Test pits or test borings. Pits better when foundation is no deeper than 8’ (reach of small excavator). Lab tests pass soil through set of sieves with graduated mean sizes to determine particles size. They test liquid limit, plastic limit and water content. Soils report shows results and recommendations.
Water table
Elevation at which pressure of ground water is atmospheric
2 types of excavation slope support
Benched or sheeting. Benched used when you have room; must be shallow angle with particulate soils.
Sheeting
Soldier beams and lagging; sheet piling; slurry walls
Soldier beams and lagging
Wide flange beams driven vertically into Earth at close intervals before digging begins. As earth is removed, heavy wood planks are placed against flanges of beams.
Sheet piling
Vertical planks of wood, steel or precast concrete driven into earth to form solid wall before excavation occurs. Slurry walls are more complicated and expensive and used if they become part of permanent foundation.
Types of excavation bracing
Crosslot bracing, raking and tiebacks. Tiebacks don’t get in the way of excavation.
Ways of dewatering
Pump water from sumps with well points or build watertight barrier. We’ll points lower water table below level of excavation but may disturb neighboring lots.
What is the difference between shallow and deep foundations?
Shallow foundations transfer the load to the earth at the base of a column or wall of the substructure. Deep foundations (piles or caissons) penetrate through upper layers of bad soil to transfer the soil to competent bearing soil or rock.
Primary factors that affect the choice of foundation type
Subsurface soil and groundwater conditions; and structural requirements such as foundation loads, building configuration and depth.
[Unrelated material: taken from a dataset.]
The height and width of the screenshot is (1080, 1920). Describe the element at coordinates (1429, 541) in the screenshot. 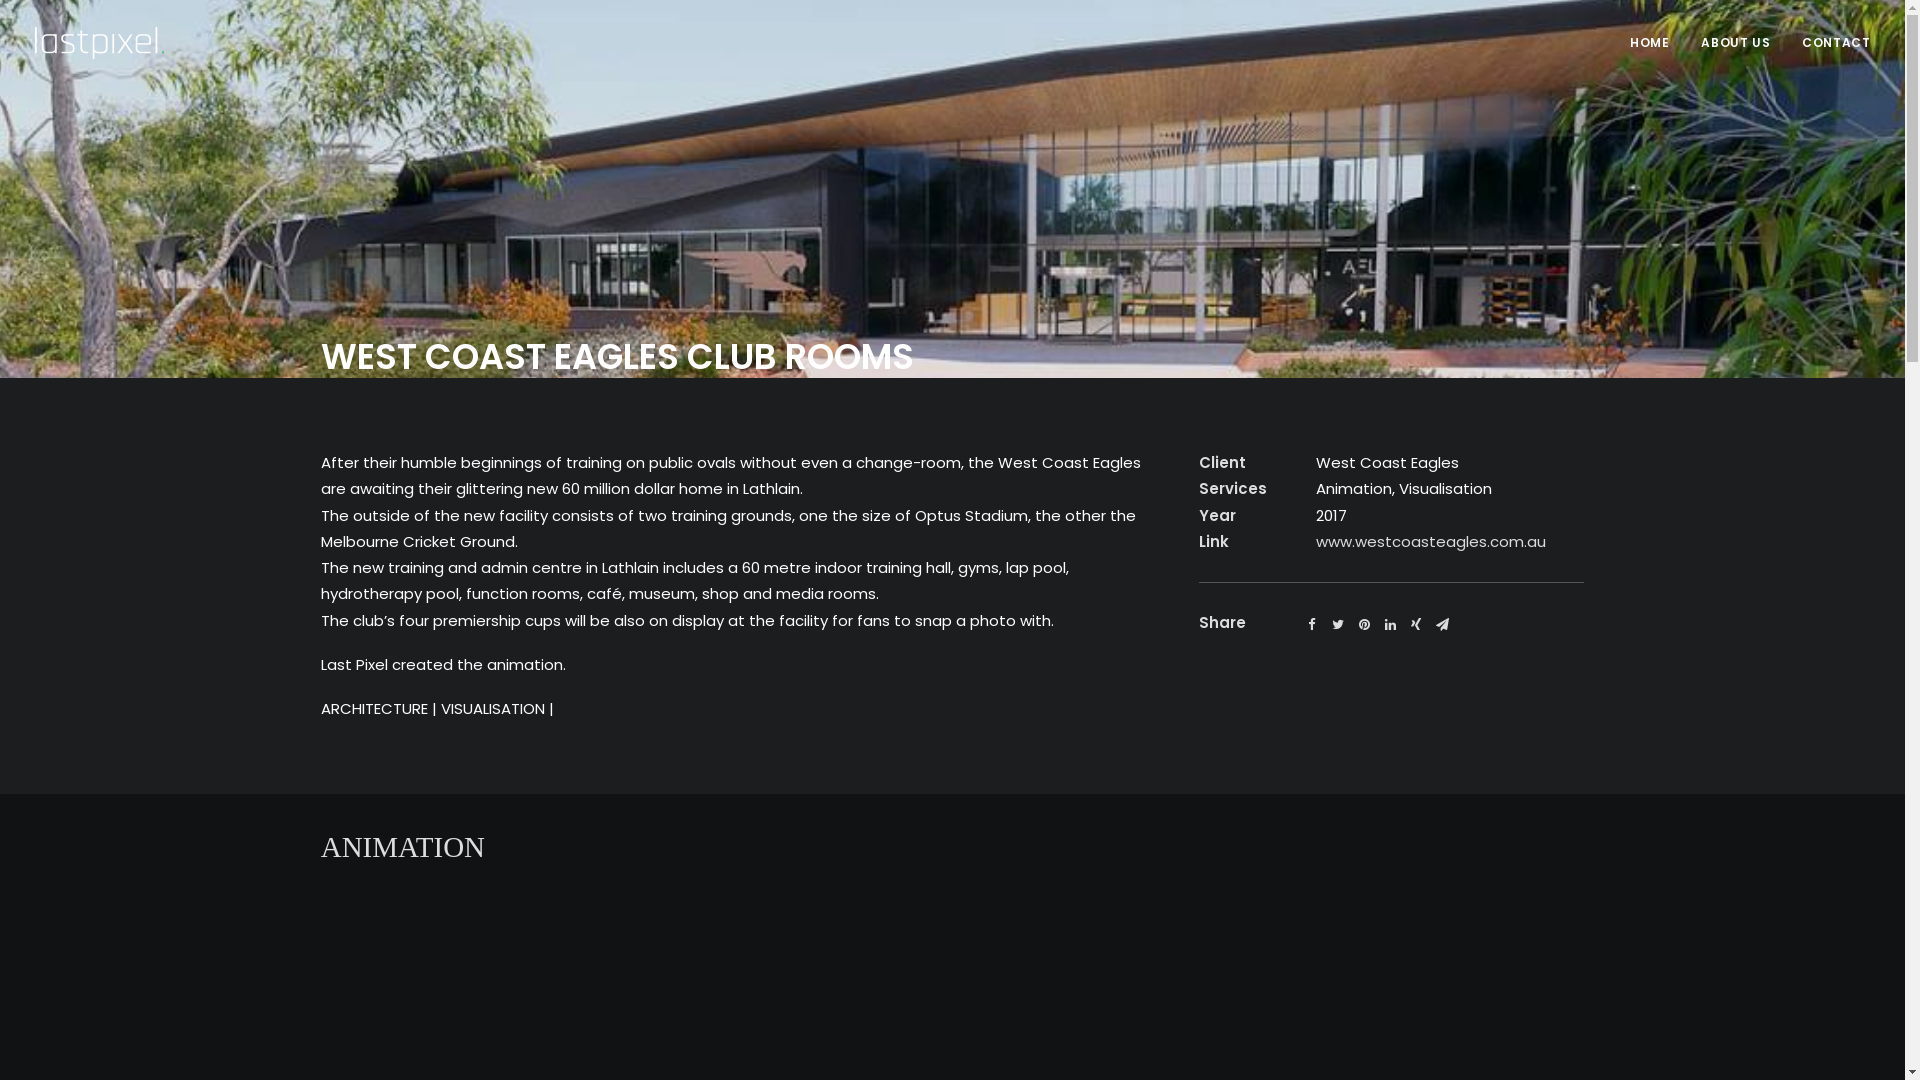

3 Ways to build a foundation on a slope
- Stepped footing
- Tie beams between columns
- Grade beam
2 types of foundations used when the bearing capacity of the soil is low compared to the weight of the building
- Mat foundation (footings merged together)
- Floating foundation (The building weights about the same as the soil that was removed (1 story of soil removed is equal to 5-8 stories of superstructure))
4 types of deep foundations
- Caissons (straight or belled; poured; belled must be excavated in cohesive soil)
- Socketed caisson (into bedrock; poured)
- End bearing pile (rests on bedrock; driven)
- Friction pile (gets capacity from friction between the soil and the sides of the pile; driven)
Piles are driven close together and concrete grade beams at the top tie them together to support columns and loadbearing walls.
Seismic base isolation
Base isolators allow lateral movement caused by earthquakes. Layers of rubber and steel deform in shear to become a parallelogram. A lead core keeps the sandwiched materials together.
3 failures mechanisms in retaining walls
- Overturning
- Sliding
- Undermining
3 things that will drastically affect foundation cost
- Building below the water table
- Building close to an existing structure
- Increasing the wall or column load from a building beyond what can be supported by a shallow foundation
Kelly ball test
Tests workability of freshly poured concrete by dropping a ball and measuring the depression and comparing to slump tests.
Electrical impedance test
Tests moisture level of a slab by running electricity through it. Moist slabs conduct more electricity.
Compressive Strength Cylinder test
Lab: tests concrete’s compressive strength at prescribed intervals (7, 14, 21, 28 days). The cylinders are created in the field during concrete placement and are chosen at random points during the concrete pouring process.